Pour une fois dans ma vie, je suis en avance. Ma rapidité, depuis que je suis une vampire, a été décuplée. J'ai fait le chemin en deux minutes. Au lieu de quinze. Sans me pousser à fond. Je regarde la grille puis me retourne et m'éloigne. Je vais m'asseoir sur un banc sur le trottoir d'en face.

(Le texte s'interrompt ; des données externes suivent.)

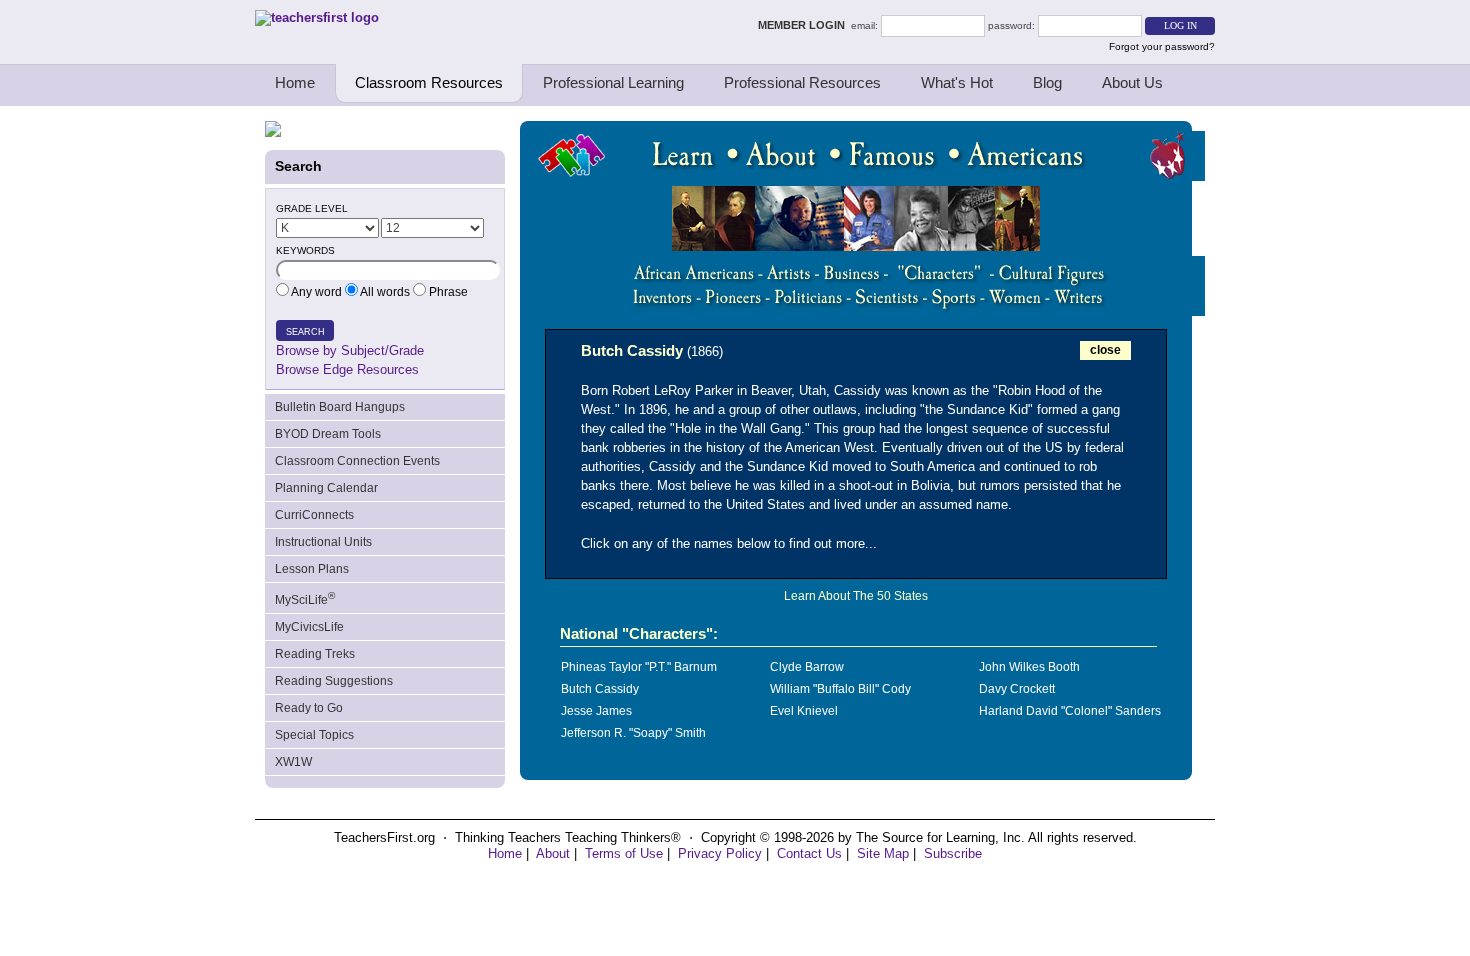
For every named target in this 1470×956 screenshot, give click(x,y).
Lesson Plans (312, 569)
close (1105, 350)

Je pose mon sac à côté de moi et croise les bras. Je. N'ai. Pas. Envie. Ma posture témoigne de mon assurance. Je reste la reine ! C'est juste que...

Je vois un lycéen arrivé, il me fait un signe de la main et un sourire timide. Je ne les lui rends pas. Je ne me souviens même pas de son nom ; je ne me suis jamais intéressée à lui je crois. Lui par contre, il transpire d'intérêt pour moi. Affligeant. 

Je sens l'approche d'Opaéphine (oui, c'est la première fois que vous lisez ce prénom, et alors ? On ne vous demande pas de le prononcer. Alors que moi je suis contrainte de le répéter au quotidien. Enfin, c'est faux, j'abrège en « Opa » (et oui, je sais que « Opa » veut dire « Papi » en allemand, mais ça je l'ai appris APRÈS lui avoir donné ce surnom. J'ai un minimum de respect pour les gens qui peuvent m'être utile tout de même)), une de mes "meilleures amies", (entre nous, j'ai vraiment du mal à la supporter : j'en ferai peut-être mon dîner un de ces quatre). Populaire, un pot de peinture sur le visage chaque matin, ses parents sont d'importantes personnalités dans le monde des finances (encore d'autres devenus riches grâce à la bourse), elle est presque aussi friquée que moi.

En fait, la quasi-totalité de mes relations sont aussi arrangées que les mariages de la noblesse du Moyen-Âge.

Enfin bref, elle m'a vu, du coup, elle se dirige vers moi. (Raté pour la discrétion.)

- Salut Iris ! Comment tu vas ? Dis-donc, tu es en avance pour une fois ?

- Je voulais savoir comment ça faisait d'arriver en avance.

À la trappe les « Salut », les « Bonjour » et les « Ça va ? ». J'ai autre chose à faire. Comme me décider à me lever de ce banc et aller en cours. Depuis quand, MOI je redoute le lycée ?! Le monde tourne à l'envers...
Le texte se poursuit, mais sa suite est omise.